But these were not the only factors that mattered. Psychosocial considerations, such as whether a patient lacked strong support at home or had a record of missed appointments, were viewed as equally important. And in contrast to the evidence underpinning the medical criteria, these metrics were more subjective, influenced by what Dr. Pavlakis described to me as “gestalt and some anecdotes.”
Dr. Keren Ladin, an associate professor at Tufts University, spent years sitting in on transplant meetings like this one to better understand the impact of nonmedical criteria on who gets listed. To deconstruct the process, Dr. Ladin, who is also the chair of the United Network on Organ Sharing Ethics Committee, coded the language used to make these decisions and communicate them to patients. She focused in particular on the requirement for social support, which she believes is “a bigger part of inequities in access to transplant than people think.”
Social-support requirements vary based on the intensity of the surgery and the length of the required rehabilitation. But in general, a patient is expected to have one to three people who can commit to helping in recovery — driving to appointments, managing medications or responding to overnight emergencies. In a health care system that does not guarantee these sorts of services for patients,the responsibility falls to family and friends. As a result, lower-income patients may be less likely to meet the requirements for robust social support because their loved ones often can’t afford to leave their jobs or they already care for other family members. This difficult reality can disqualify someone from receiving an organ, even though there is only tenuous evidence that social support — as transplant programs define it — is necessary for success after transplant.
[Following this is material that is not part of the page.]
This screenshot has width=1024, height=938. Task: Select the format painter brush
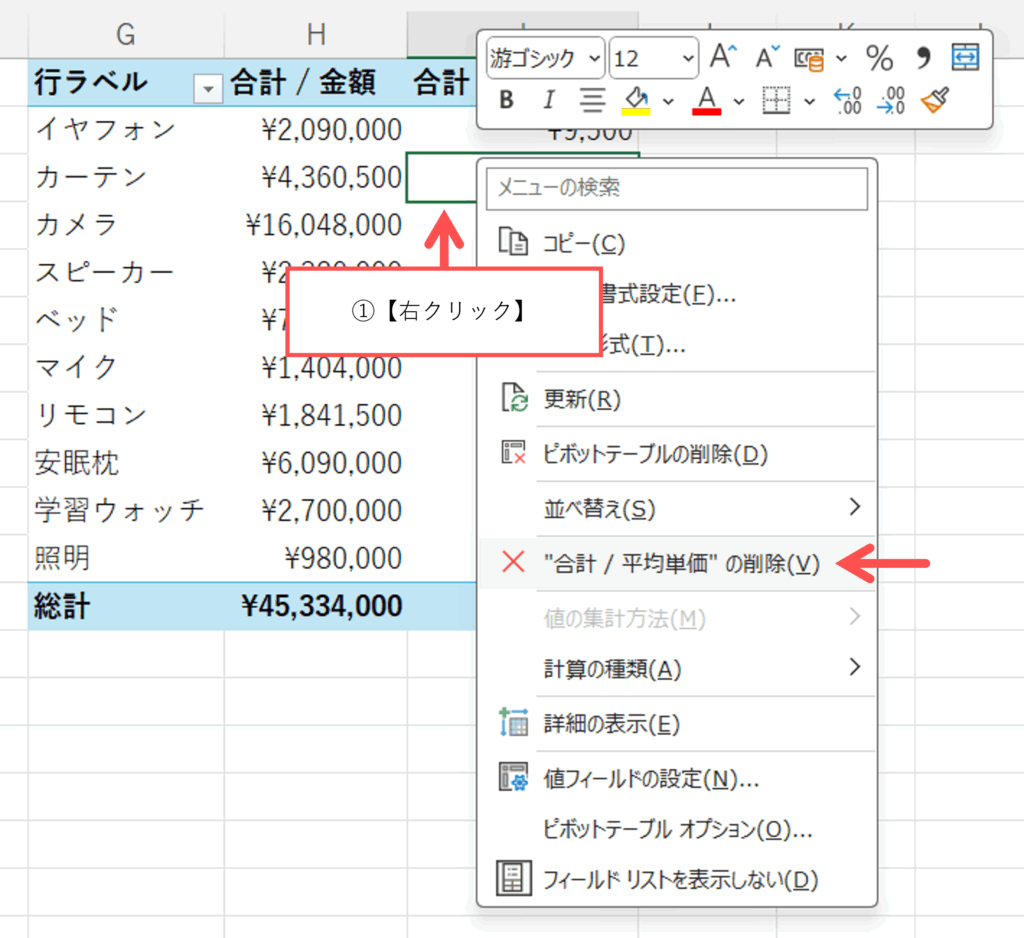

Of course, most patients will need help after transplant. But Dr. Ladin pointed me to an analysis of existing studies that found only a weak and inconsistent relationship between social support and medication adherence or survival after transplant. Marital status, for example, was not significantly associated with transplant success. Nevertheless, a nationwide survey of more than 500 transplant providers estimated that nearly one in 10 candidates for transplant were deemed ineligible because of inadequate social support. A majority of the providers surveyed said they felt that the support criteria disproportionately affected patients with lower socioeconomic status.
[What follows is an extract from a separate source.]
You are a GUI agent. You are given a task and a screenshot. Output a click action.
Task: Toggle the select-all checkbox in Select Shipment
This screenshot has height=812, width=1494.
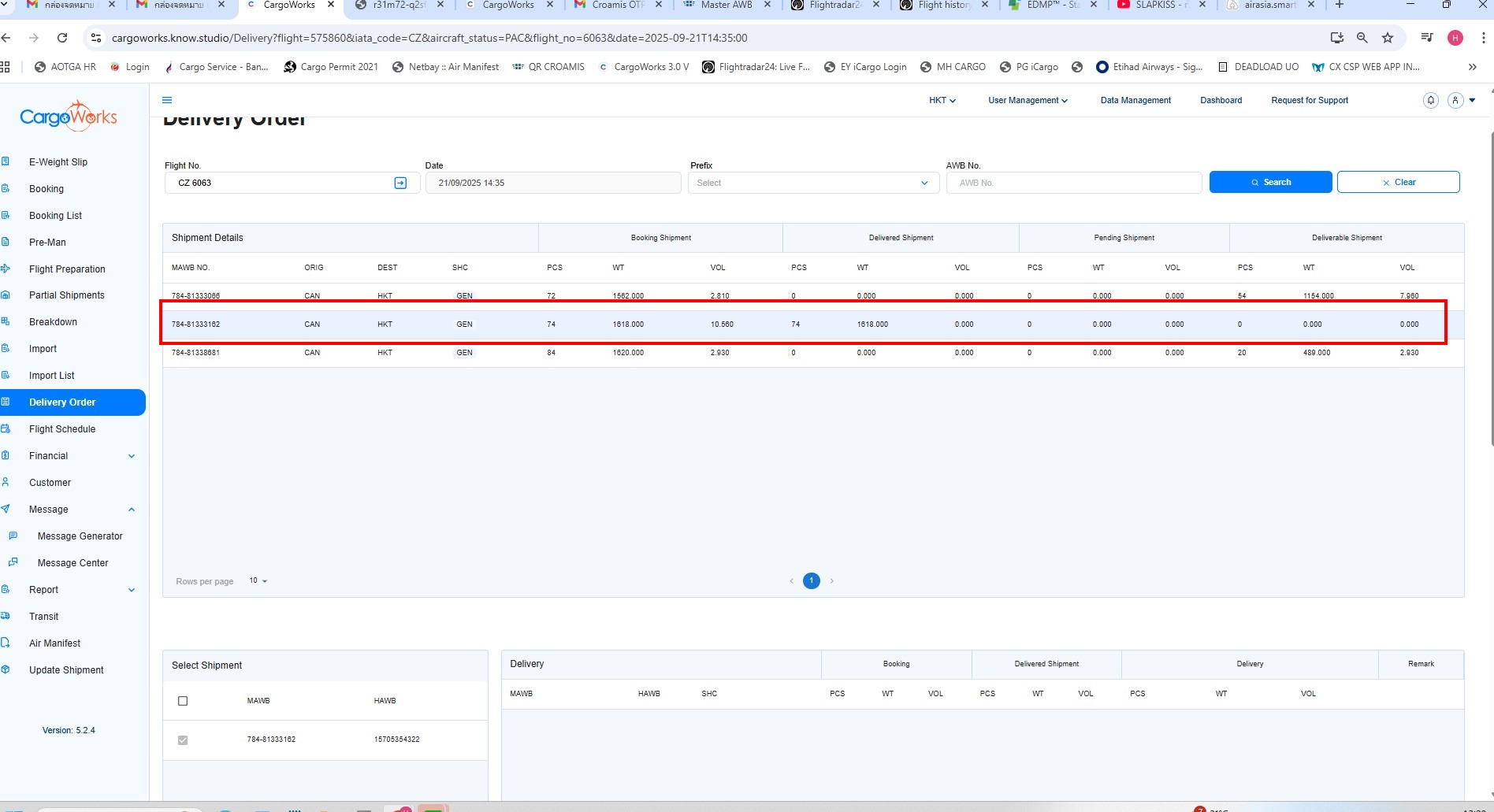coord(183,701)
Transplant committees’ subjective sense of who is “likable” can also affect whom the team is willing to advocate and whom they are not. Dr. Dinee Simpson, a transplant surgeon at Northwestern Medicine in Chicago, recalled a troubling example from a committee meeting early in her surgical training. A Black man whose personality had “clashed with many providers” was being evaluated for kidney transplant. By all objective measures, she remembered, the patient seemed to be a good candidate. Then someone mentioned that he had a long fingernail on his little finger, which the person believed was an indication of cocaine use. The team ultimately decided not to list the man for a transplant. “I cannot believe I witnessed that,” Dr. Simpson recalled thinking. “Something needs to change.”
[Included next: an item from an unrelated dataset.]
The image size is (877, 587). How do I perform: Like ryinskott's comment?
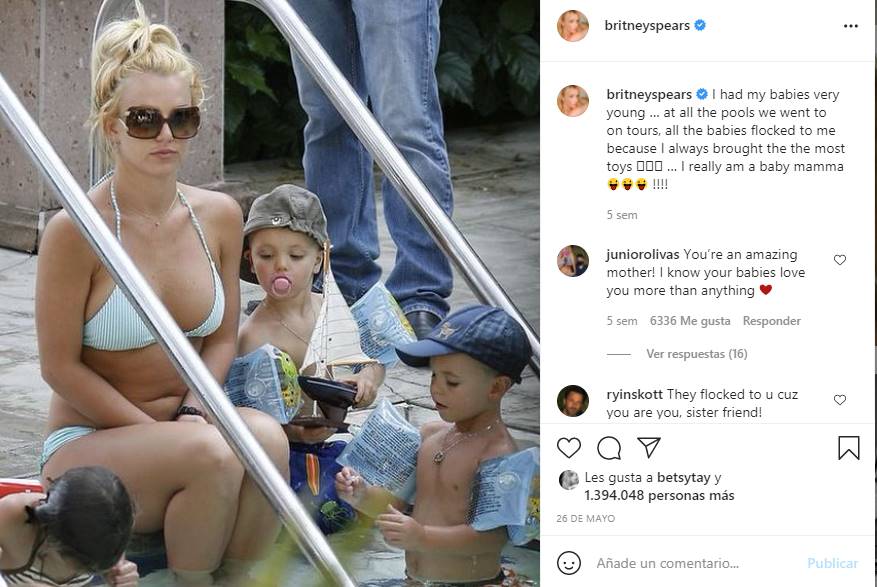coord(840,400)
Now, decades later, Dr. Simpson is making that change, as the first Black female transplant surgeon in Illinois, where she founded and directs the African American Transplant Access Program at Northwestern University. In developing the program, Dr. Simpson worked to counter the distrust of the medical system that is prevalent in the Black community: Since studies show that racial concordance between patients and clinicians can improve trust and communication, she meets with all patients herself, giving them time to tell their stories and explaining the transplant process without using medical jargon. She has also hired a Black social worker and a health literacy coach. When it comes to the evaluation, the team brings a diversity of voices and viewpoints to the transplant committee that’s lacking at many institutions. As a result, in the two years since the program started, Dr. Simpson said, the number of Black patients listed for kidney transplant at the center has increased by 18 percent.
This fall, Dr. Simpson performed a kidney transplant on a 45-year-old woman who had been declined for transplant at two other medical centers. The patient’s kidneys failed 13 years before, during pregnancy, leaving her tethered to dialysis. A single mother, she often had to choose between dialysis sessions and parental responsibilities — taking her children to their own doctor appointments and attending parent-teacher conferences. As a result of those kinds of needs, she skipped dialysis from time to time, a decision that earned her a label of “noncompliant.”